Member of the South Australian Legislative Council
- Incumbent
- Assumed office 28 February 2017
- Preceded by: Gerry Kandelaars

Personal details
- Born: Justin Eric Hanson 21 October 1980 (age 45) Adelaide, South Australia, Australia
- Party: Labor (2017–present)
- Alma mater: University of Adelaide (BA; LLB)
- Occupation: Lawyer
- Website: www.justinhanson.com.au

= Justin Hanson =

Australian politician (born 1980)

Justin Eric Hanson (born 21 October 1980) is an Australian politician who was appointed to the South Australian Legislative Council for the South Australian Branch of the Australian Labor Party on 28 February 2017.

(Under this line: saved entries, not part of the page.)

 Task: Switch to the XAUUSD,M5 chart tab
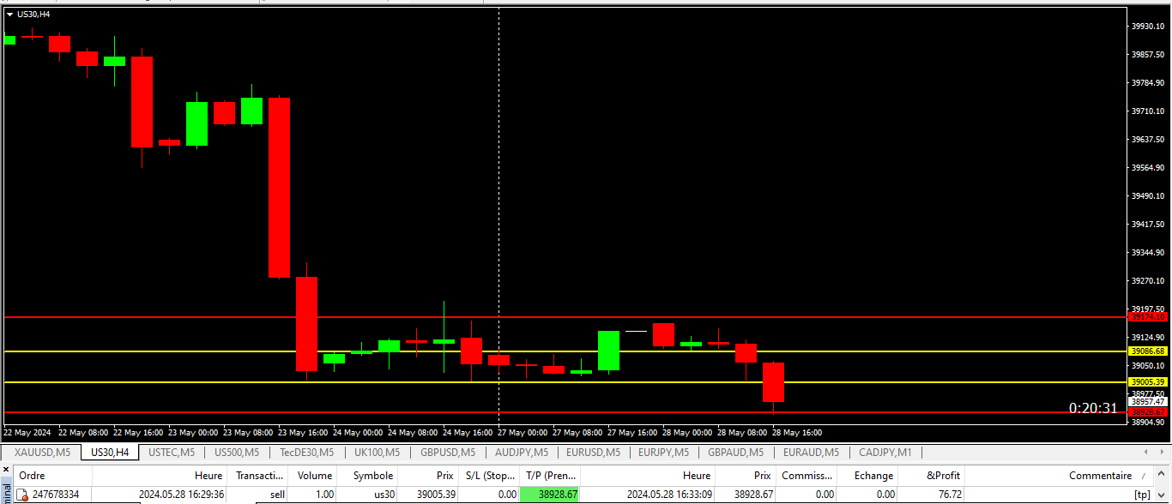tap(43, 452)
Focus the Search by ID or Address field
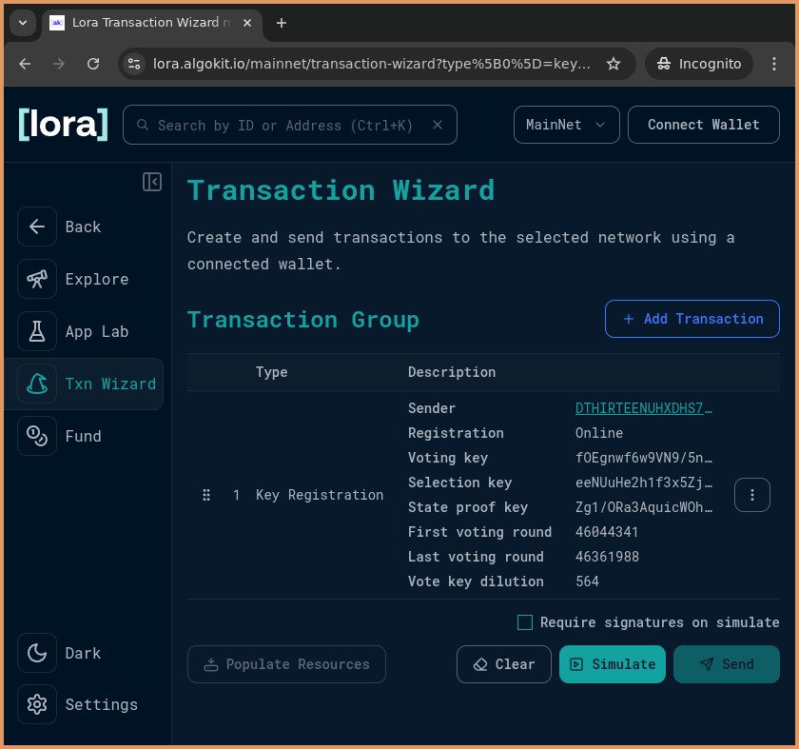Viewport: 799px width, 749px height. pyautogui.click(x=285, y=125)
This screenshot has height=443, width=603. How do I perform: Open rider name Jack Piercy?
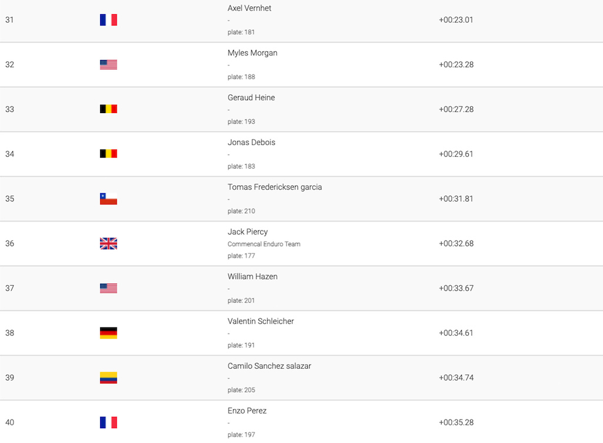[248, 232]
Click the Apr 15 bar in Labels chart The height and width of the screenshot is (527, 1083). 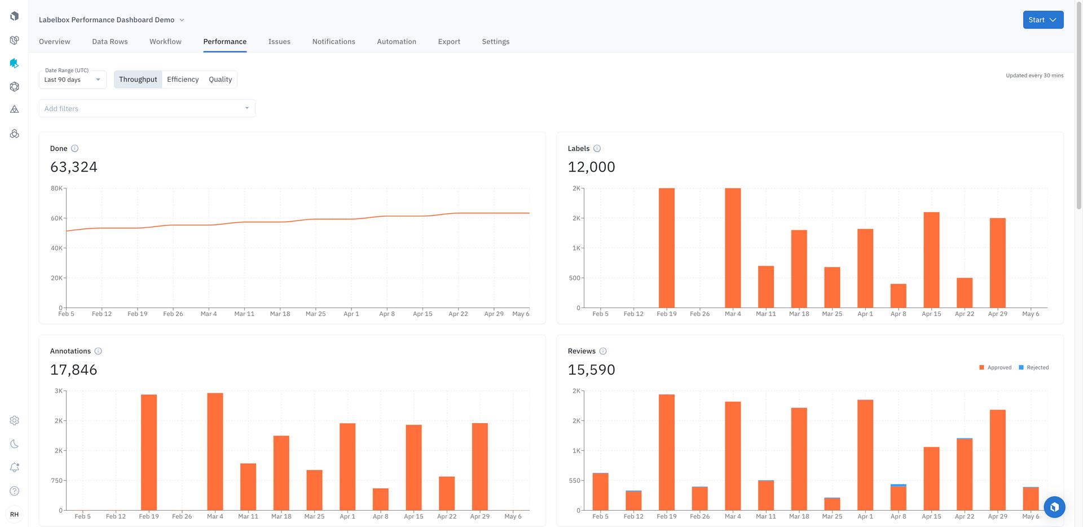(x=931, y=260)
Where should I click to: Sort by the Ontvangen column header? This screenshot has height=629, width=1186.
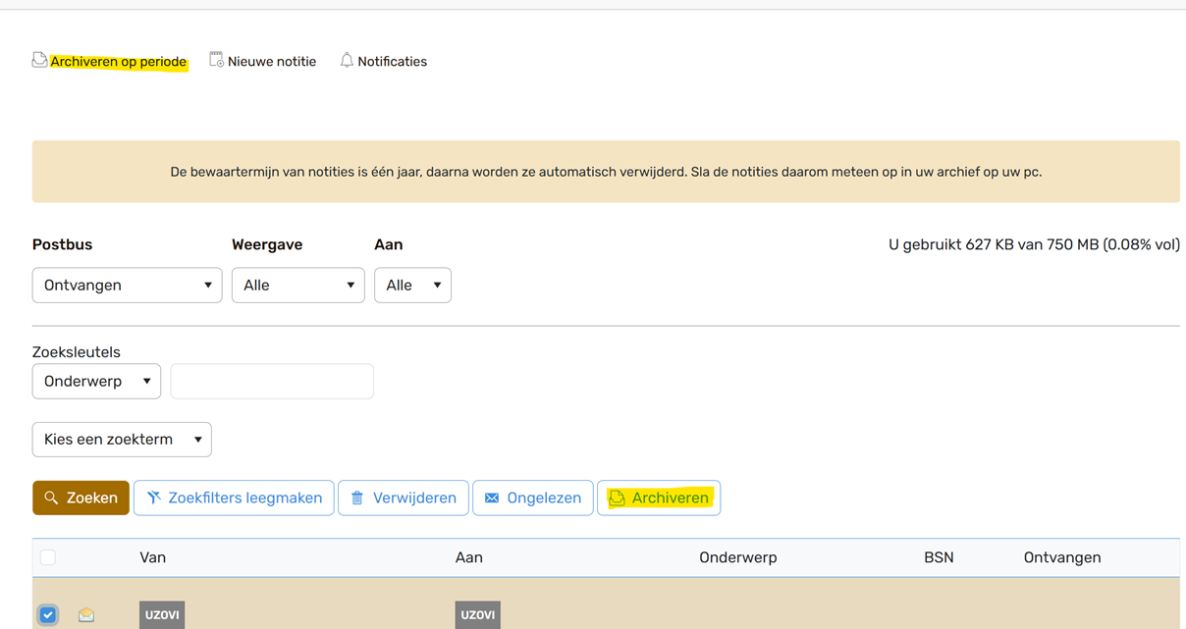1061,557
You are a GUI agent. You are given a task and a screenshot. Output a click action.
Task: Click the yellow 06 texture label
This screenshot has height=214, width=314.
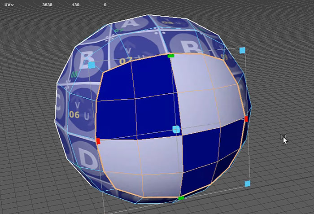point(74,115)
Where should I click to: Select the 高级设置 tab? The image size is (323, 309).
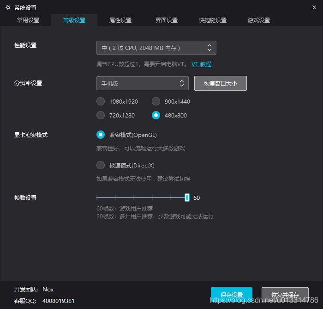pyautogui.click(x=74, y=20)
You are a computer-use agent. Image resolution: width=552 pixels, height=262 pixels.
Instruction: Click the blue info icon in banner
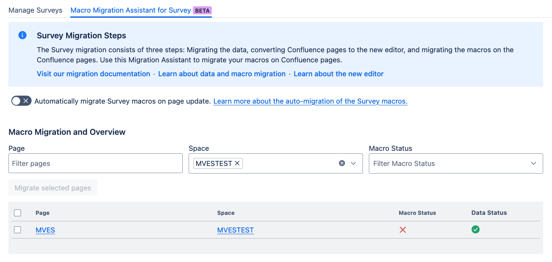(23, 35)
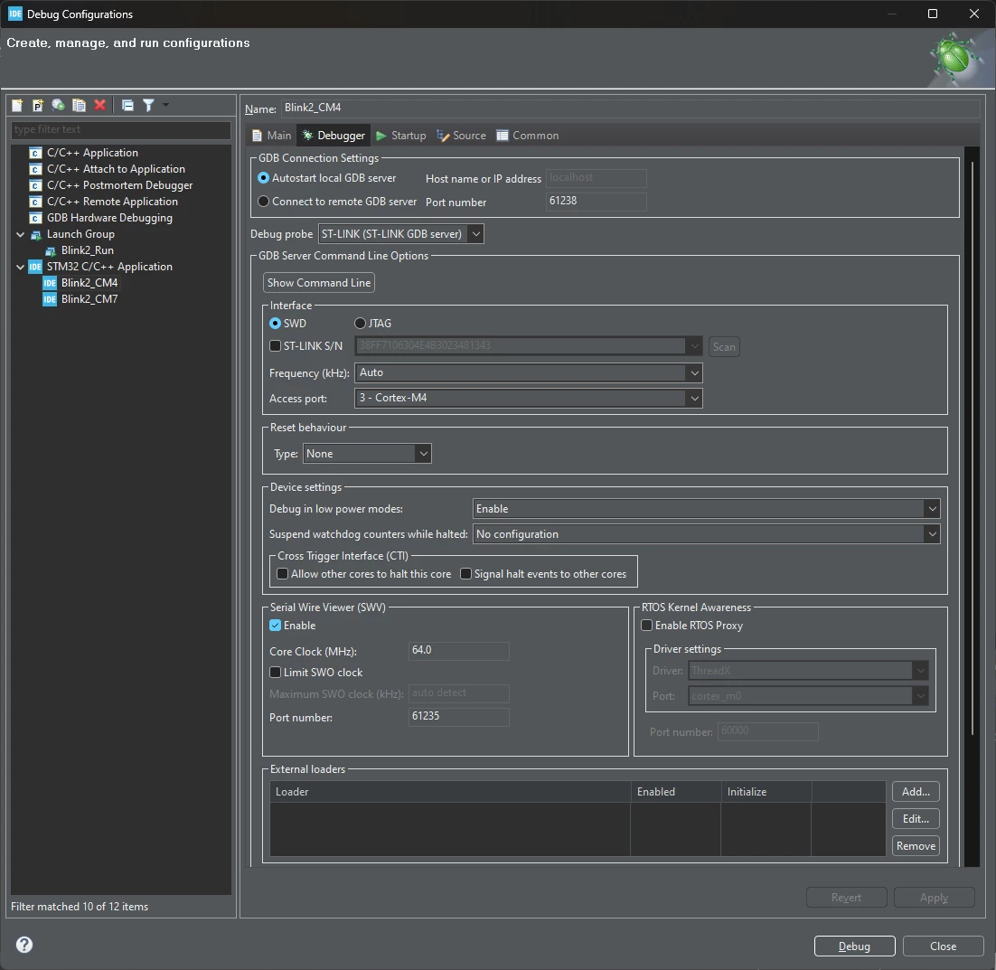Open the Access port combo box

528,398
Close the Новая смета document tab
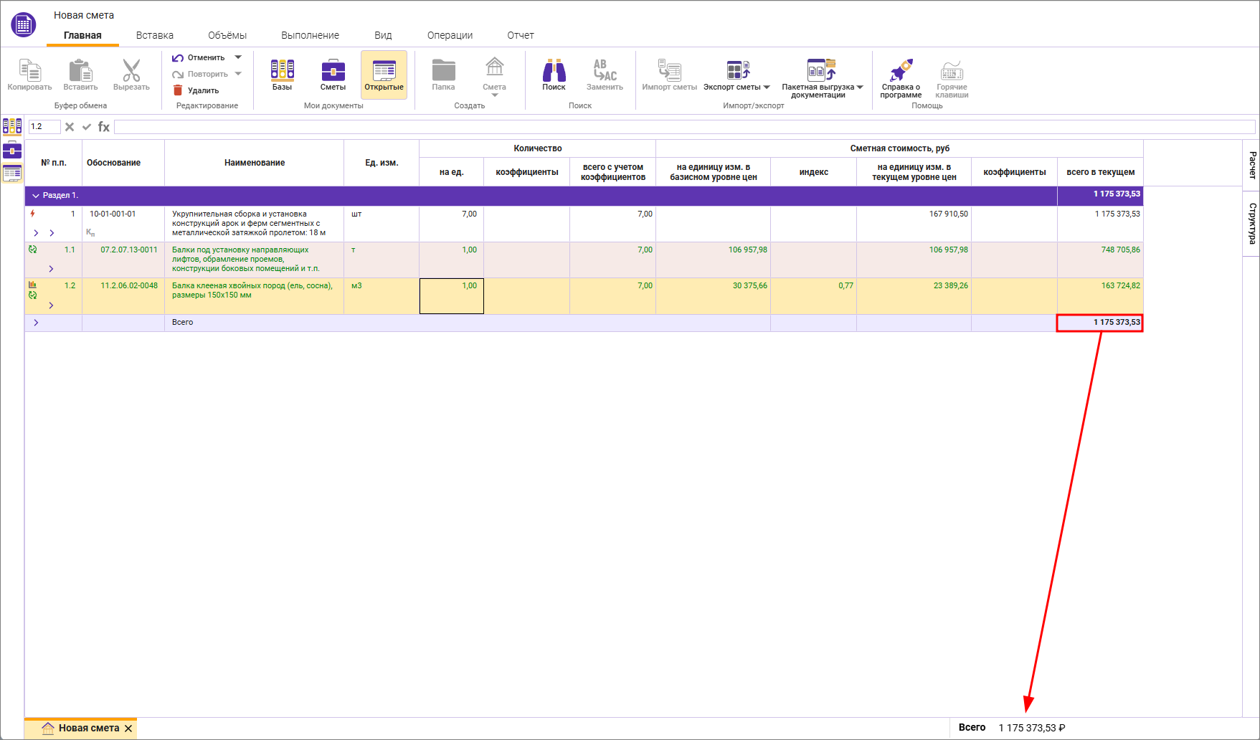The height and width of the screenshot is (740, 1260). tap(128, 729)
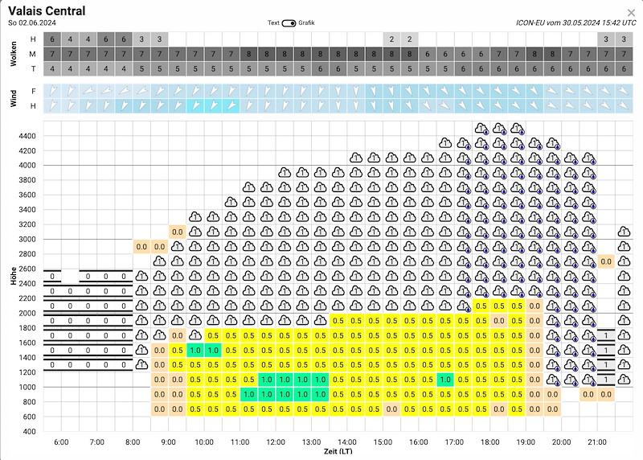Close the Valais Central forecast panel

point(631,13)
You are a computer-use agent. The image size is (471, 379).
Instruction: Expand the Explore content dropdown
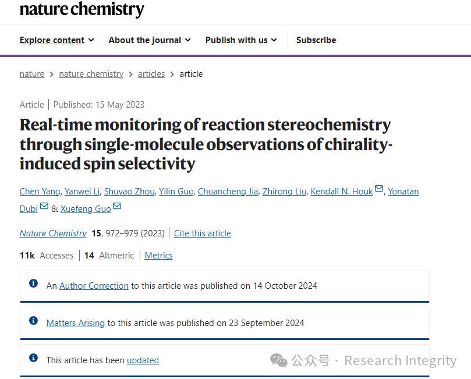(x=57, y=40)
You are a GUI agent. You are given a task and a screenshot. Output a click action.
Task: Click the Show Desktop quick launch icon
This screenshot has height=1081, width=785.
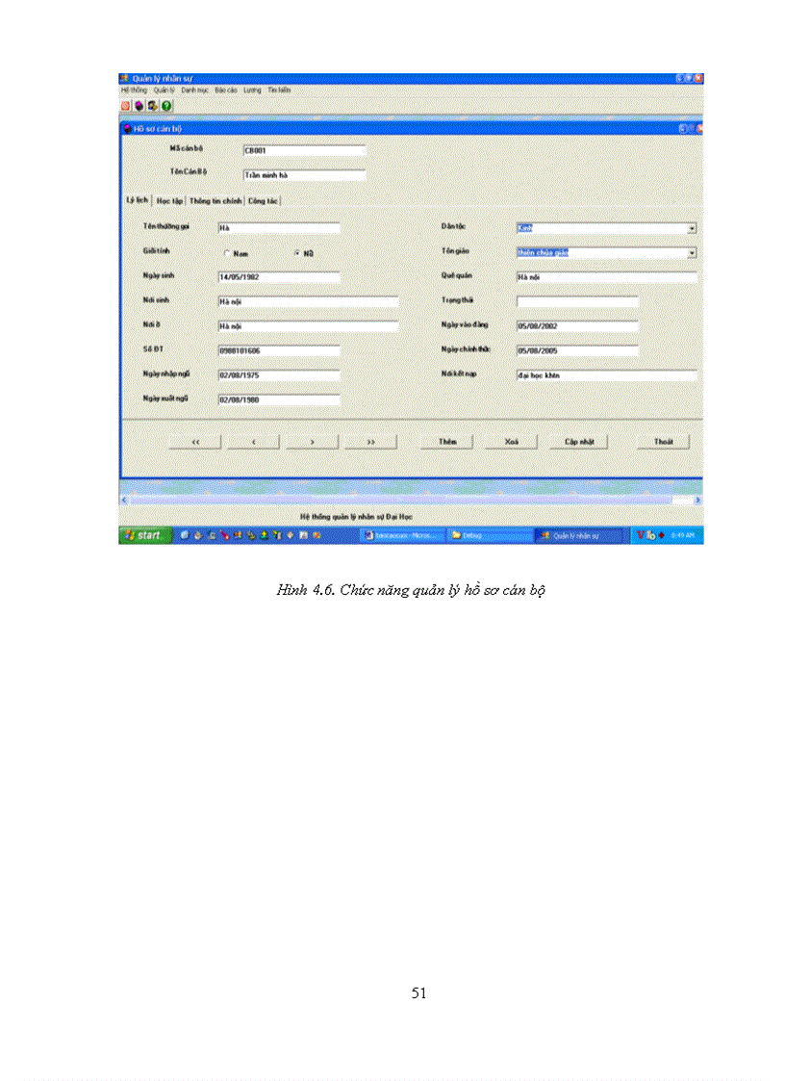[x=198, y=535]
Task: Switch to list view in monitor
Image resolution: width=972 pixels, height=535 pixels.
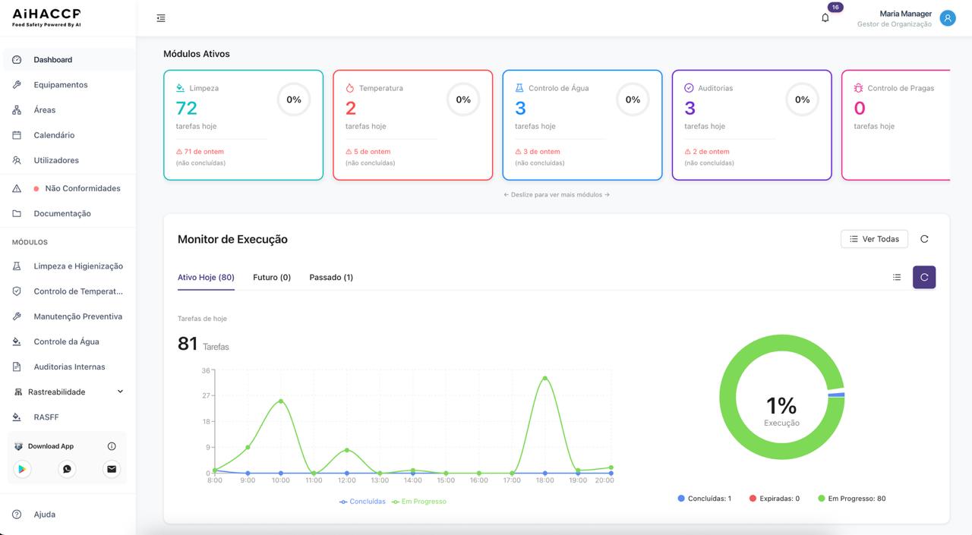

==Early life and education==
Hanson was born on 21 October 1980, and raised in Adelaide's western suburbs. His parents were both born in Broken Hill, where his grandfathers worked in the mines. His father, Wayne Hanson, later became a toolmaker and prominent trade union leader with the Australian Workers' Union (AWU), and his mother worked in both retail and early childhood education. Hanson completed a Bachelor of Laws at the University of Adelaide in 2006.

== Early career ==
Hanson served as an elected member of the City of Tea Tree Gully council, where he gained experience in governance and community services. He was also a director of the Statewide Superannuation Trust, which manages retirement funds for South Australians. In addition, he worked with the AWU in South Australia, representing employees in industries such as manufacturing, food production, cement, energy and mining.

== Political career ==

=== Weatherill government (2017–2018) ===
Hanson entered state politics in February 2017 when he was elected to the South Australian Legislative Council to fill the vacancy created by the resignation of Gerry Kandelaars. His anticipated appointment, arranged through a factional deal within the Australian Labor Party (ALP), was contested by several left-wing industrial unions that instead supported Maritime Union secretary Jamie Newlyn, reflecting divisions within the Labor Left faction. The arrangement also included negotiations over preselection for the seat of Florey, where Hanson was expected to stand, though this became complicated when incumbent MP Frances Bedford announced she would re-contest the seat. Hanson was formally welcomed to the Legislative Council by Kyam Maher on 28 February 2017, following his election by a joint sitting of both houses of parliament.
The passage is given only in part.